Assignment — The response should consist solely of the lines running from the line with "Yazarlar (189, 14)" to the end of the data, retyped exactly.

┏━━

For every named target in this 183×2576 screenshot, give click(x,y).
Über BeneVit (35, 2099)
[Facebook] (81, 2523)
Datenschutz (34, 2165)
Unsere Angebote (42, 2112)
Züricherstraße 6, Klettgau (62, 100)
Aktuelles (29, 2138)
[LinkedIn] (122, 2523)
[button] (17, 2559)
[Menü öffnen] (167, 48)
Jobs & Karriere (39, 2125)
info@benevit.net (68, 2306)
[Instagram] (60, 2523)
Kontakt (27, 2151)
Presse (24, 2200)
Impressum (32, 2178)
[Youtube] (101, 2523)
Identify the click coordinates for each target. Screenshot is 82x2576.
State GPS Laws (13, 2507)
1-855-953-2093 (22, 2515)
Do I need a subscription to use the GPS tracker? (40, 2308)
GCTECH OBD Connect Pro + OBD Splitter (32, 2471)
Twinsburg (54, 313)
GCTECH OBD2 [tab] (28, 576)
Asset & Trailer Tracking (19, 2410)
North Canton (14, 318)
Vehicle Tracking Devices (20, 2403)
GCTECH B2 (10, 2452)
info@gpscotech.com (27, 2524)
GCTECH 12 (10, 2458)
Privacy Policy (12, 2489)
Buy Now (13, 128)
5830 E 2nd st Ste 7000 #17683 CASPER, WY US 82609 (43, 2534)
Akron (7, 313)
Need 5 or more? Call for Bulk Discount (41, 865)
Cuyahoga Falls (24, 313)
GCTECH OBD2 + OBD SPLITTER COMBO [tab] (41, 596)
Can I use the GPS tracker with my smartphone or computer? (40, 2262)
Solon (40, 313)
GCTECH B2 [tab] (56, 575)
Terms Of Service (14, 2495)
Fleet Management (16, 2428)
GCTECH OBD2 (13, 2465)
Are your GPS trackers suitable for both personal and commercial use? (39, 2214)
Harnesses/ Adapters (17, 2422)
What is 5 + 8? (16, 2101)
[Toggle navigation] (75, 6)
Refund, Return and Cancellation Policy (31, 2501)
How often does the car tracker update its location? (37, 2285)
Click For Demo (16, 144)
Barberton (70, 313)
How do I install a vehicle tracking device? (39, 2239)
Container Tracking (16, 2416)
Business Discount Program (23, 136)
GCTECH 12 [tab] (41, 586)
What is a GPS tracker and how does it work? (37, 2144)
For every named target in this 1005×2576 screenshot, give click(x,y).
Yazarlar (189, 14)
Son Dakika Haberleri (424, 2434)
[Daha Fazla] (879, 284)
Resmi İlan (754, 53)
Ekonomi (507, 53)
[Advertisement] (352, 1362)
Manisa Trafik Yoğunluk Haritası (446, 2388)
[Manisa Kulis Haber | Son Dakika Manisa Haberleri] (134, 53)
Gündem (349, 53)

┗━━

Your response —
Yazarlar (189, 14)
Son Dakika Haberleri (424, 2434)
[Daha Fazla] (879, 284)
Resmi İlan (754, 53)
Ekonomi (507, 53)
[Advertisement] (352, 1362)
Manisa Trafik Yoğunluk Haritası (446, 2388)
[Manisa Kulis Haber | Son Dakika Manisa Haberleri] (134, 53)
Gündem (349, 53)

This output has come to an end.